Pero por más dulzuras y caricias con que me regaló, no terminó por eso mi pena: tenía bastante con pensar que le había desagradado para deshacerme en lágrimas. Pues con tal viveza me hizo comprender lo que era la obediencia en un alma religiosa, que confieso no haberlo aún hasta entonces comprendido. Y me dijo que, en castigo de mi falta, el sagrado Nombre, cuya inscripción tanto me había costado en memoria de mis sufrimientos al tomar el nombre de Jesús, no sería ya visible, como ni tampoco los precedentes, los cuales aparecían antes muy bien marcados de diferentes maneras. Puedo decir que hice un retiro de dolor.

Eran tan continuas mis enfermedades, que no se pasaban cuatro días seguidos sin estar enferma. Una vez estaba muy mal, y casi no se me entendía lo que hablaba; vino a verme nuestra Madre a la mañana y me entregó un billete, ordenándome se hiciera su contenido, a saber: tenía necesidad de asegurarse de si procedía del Espíritu de Dios todo cuanto por mí pasaba, y si era así, me diera el Señor perfecta salud durante cinco meses, sin tener necesidad de alivio alguno en todo ese tiempo. Pero que si venía, por el contrario, del espíritu del demonio o de mi naturaleza, permaneciera siempre en el mismo estado. No se puede explicar lo que me hizo sufrir este billete, tanto más cuanto que me había sido manifestado su contenido antes de leer.
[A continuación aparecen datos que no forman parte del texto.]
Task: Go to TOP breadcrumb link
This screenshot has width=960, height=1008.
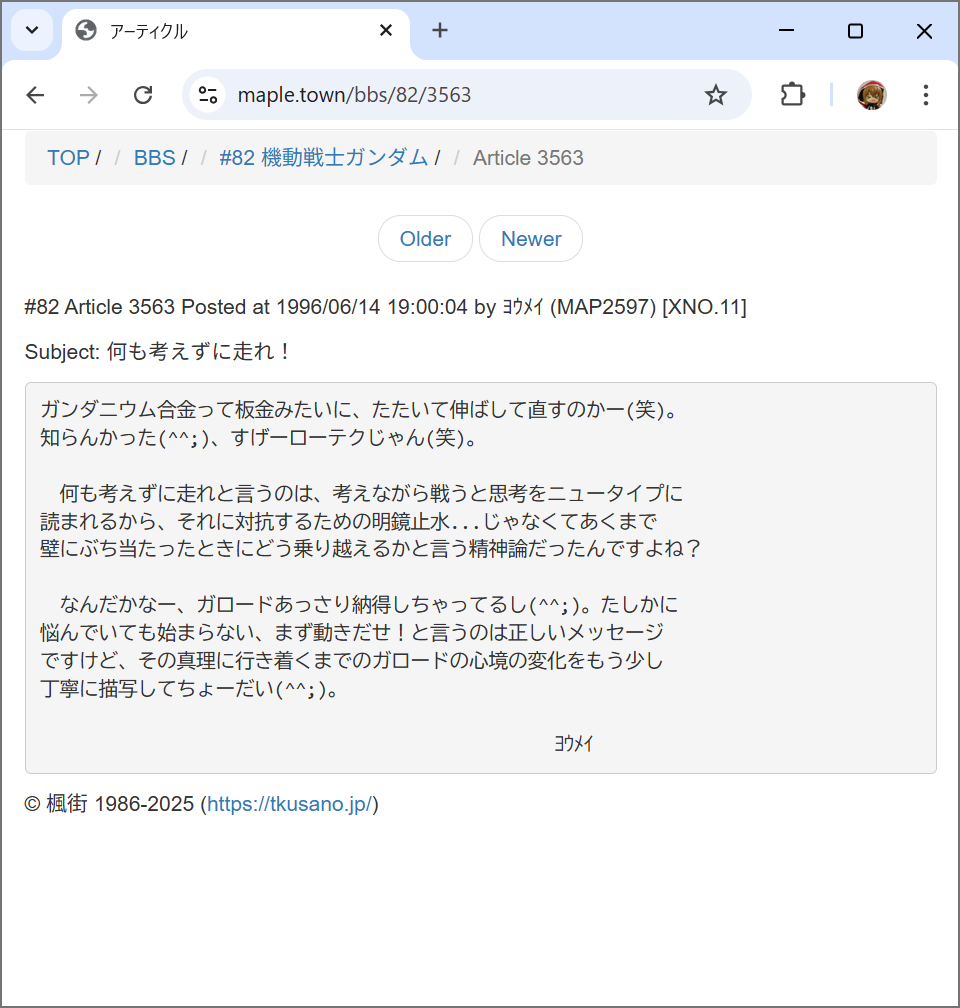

Me hicieron salir de la enfermería con palabras tales como Nuestro Señor se las inspiraba para hacerlas más sensibles y mortificativas a la naturaleza. Presenté el billete a mi Soberano, el cual no ignoraba su contenido, y me respondió: «Te aseguro, hija mía, que para prueba del buen espíritu que te guía, hubiera concedido a tu Superiora tantos años de tu salud como meses me ha pedido, y además, todas cuantas seguridades hubiera querido pedirme». Y en el instante de la elevación del Santísimo Sacramento, sentí, pero de un modo muy perceptible, que me quitaron todas mis enfermedades, como si se me despojara de un hábito, el cual quedase, por otra parte, suspendido. Y me encontré con la fuerza y salud de una persona muy robusta que por largo tiempo no hubiera estado enferma. Pasé así el tiempo deseado, después del cual se me volvió al estado precedente.